Anyway, enough of my griping about the film which I'm sure most people will praise. On to the Q&A! The director Arthur Allen Seidelman and actress Mary Stuart Masterson were both there to talk about the film and they mentioned lots of interested things:
-One of the big changes that Richard Alferi made to Chekov's play was to change the settings from the characters being in a small town in the Russian landscape yearning to return to Moscow to the characters being in New York City yearning to return to humble Charleston. He felt that the change made the play more contemporary since most of us tend to move toward big cities when we grow into adulthood rather than away from them. Seidelman directed the play at the Pasadena Playhouse when it was first written.
-The film was shot entirely in Eugene, Oregon in April and May of 2004 with a budget under 5 million. The cast had a week of rehearsal time which Masterson feels was very important in creating relationships with the other actors.
-Masterson noted that in a play there's always an ensemble camaraderie with the other actors but not so for some films. In this case however, everyone got along great and there were no egos or anything of that nature.
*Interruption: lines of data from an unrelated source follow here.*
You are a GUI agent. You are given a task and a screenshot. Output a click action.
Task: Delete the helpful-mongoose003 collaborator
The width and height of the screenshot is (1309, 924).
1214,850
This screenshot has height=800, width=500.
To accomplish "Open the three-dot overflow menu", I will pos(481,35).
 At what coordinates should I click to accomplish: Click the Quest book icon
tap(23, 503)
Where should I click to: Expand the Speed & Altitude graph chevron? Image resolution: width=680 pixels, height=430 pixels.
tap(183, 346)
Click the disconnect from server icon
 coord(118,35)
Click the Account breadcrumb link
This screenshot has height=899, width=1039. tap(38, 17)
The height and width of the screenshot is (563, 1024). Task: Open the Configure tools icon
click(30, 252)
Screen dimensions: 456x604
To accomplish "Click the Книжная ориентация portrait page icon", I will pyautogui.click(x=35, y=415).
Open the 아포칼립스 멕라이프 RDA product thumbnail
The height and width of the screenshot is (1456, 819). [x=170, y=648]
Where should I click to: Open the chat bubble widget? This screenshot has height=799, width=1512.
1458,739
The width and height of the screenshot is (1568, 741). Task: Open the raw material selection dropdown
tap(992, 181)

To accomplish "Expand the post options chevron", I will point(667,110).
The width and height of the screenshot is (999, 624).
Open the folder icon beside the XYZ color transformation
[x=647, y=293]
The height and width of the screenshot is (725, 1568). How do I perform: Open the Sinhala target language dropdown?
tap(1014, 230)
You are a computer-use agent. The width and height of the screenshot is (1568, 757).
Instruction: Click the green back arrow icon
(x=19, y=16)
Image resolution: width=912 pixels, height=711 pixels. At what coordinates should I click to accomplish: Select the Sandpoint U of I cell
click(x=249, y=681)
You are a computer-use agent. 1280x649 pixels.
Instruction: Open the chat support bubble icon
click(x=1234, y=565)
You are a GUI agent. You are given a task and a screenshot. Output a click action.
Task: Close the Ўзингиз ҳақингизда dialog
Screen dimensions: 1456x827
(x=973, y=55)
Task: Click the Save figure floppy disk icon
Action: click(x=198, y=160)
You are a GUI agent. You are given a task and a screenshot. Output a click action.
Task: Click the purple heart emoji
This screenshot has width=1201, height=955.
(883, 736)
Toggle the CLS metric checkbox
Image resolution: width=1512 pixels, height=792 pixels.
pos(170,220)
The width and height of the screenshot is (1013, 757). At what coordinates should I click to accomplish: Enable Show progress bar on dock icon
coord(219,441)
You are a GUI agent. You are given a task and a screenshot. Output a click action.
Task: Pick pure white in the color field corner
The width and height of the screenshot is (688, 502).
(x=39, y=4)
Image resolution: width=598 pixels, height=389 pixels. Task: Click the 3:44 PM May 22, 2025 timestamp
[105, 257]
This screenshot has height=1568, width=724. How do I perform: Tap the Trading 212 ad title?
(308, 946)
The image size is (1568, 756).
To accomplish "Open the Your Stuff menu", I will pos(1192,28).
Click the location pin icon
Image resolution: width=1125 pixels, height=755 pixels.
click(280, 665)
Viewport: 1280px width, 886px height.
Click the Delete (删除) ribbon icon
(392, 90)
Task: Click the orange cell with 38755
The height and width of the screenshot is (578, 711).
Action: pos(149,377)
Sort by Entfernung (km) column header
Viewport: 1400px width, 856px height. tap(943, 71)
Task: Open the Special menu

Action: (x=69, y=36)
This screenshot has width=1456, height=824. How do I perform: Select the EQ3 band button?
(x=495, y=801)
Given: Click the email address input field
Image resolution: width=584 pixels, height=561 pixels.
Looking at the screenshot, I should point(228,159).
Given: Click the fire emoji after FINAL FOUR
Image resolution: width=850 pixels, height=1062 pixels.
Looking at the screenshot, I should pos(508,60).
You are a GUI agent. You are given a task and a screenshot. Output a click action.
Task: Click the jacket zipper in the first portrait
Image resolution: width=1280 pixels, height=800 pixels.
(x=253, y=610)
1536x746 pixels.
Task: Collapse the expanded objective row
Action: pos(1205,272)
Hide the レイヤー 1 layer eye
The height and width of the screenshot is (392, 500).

Everyone got paid the same (Seidelman: "Very little").
-When asked what techniques he used to translate the play into a film, Seidelman mentioned using the camera to communicate certain emotions visually while other characters were talking. He said that the camera always serves the actors, never the other way around.
-Seidelman was asked how he prepared for the job and if he ever had to rein the actors in to which he responded "the reins should never fall from the director's hands." The job of each person working on a movie is to provide a piece of the puzzle and a director's job is to keep track of all those pieces and make sure he has a completed picture at the end, so it's essentially his job to "direct" the actors toward a desired shape and size that will fit with the rest of the puzzle. As for preparation goes, he said he went in every day with a plan but was free enough to change it.
-Someone asked Masterson about her tendency to play strong female characters and where that came from. Masterson related a bit of information about her parents (both accomplished actors) and that her mother was a real activist for a while. Apparently they both did a Geritol commercial to pay a few bills and Masterson’s mom had to live with her dad saying "My wife, I think I'll keep her" at the end of it. Mostly however, Masterson believes that strength of character mostly comes from the writing and that she's just happened to be chosen for these strong characters. She added that she's played a few weaker characters as well.
-Masterson also noted that a while back she did a stage production of Three Sisters playing the role of Irene (played by Erika Christensen in this film), and her overriding thought was that the play felt like each character was in her own world. This film, to her, felt like they were all in the same universe.
-Talking about the language in the film, Seidelman said there were very few changes made to the script during production. He personally thinks that our cinema has become language-poor, and although the formality of the language may be unfamiliar, he loves it and thought it important to keep. Also, he noted, the sisters use language as weapons and shields; it's the words that they hide behind while cocooned in the womb-like comfort of the faculty lounge, so the language was important in that regard as well.
With that, they had to clear the theater for the next show, which was already 20 minutes late.